(Try it): Start at the line holding "Instruction: Select '2023년". Write out that line and each one after it to the end of the data, unchanged.
Data provided below:
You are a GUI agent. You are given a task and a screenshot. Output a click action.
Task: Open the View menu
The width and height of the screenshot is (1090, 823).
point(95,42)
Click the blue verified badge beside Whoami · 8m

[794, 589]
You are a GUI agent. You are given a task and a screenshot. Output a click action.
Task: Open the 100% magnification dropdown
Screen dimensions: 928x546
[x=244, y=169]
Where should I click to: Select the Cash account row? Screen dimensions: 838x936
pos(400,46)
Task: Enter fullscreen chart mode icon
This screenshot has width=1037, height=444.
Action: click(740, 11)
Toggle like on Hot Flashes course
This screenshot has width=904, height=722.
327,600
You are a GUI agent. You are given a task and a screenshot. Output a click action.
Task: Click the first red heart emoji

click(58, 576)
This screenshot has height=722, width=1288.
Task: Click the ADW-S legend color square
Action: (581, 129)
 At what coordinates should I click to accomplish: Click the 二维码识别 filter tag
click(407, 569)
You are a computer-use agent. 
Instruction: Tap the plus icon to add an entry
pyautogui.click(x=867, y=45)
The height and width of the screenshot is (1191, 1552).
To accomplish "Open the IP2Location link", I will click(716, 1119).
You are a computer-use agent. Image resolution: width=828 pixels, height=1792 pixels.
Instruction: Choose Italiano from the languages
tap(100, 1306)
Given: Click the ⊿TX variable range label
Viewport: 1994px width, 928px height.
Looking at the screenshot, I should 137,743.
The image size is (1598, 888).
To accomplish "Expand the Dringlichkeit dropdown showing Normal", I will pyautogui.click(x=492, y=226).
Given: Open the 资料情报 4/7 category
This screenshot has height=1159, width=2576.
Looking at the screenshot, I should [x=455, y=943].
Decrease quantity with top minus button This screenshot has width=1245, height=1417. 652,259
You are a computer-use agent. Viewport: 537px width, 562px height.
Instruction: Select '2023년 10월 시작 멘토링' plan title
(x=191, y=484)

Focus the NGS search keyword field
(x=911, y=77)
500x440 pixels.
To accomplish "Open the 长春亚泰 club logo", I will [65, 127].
End of Data provided.
(Result for this exercise):
Instruction: Select '2023년 10월 시작 멘토링' plan title
(x=191, y=484)

Focus the NGS search keyword field
(x=911, y=77)
500x440 pixels.
To accomplish "Open the 长春亚泰 club logo", I will [65, 127].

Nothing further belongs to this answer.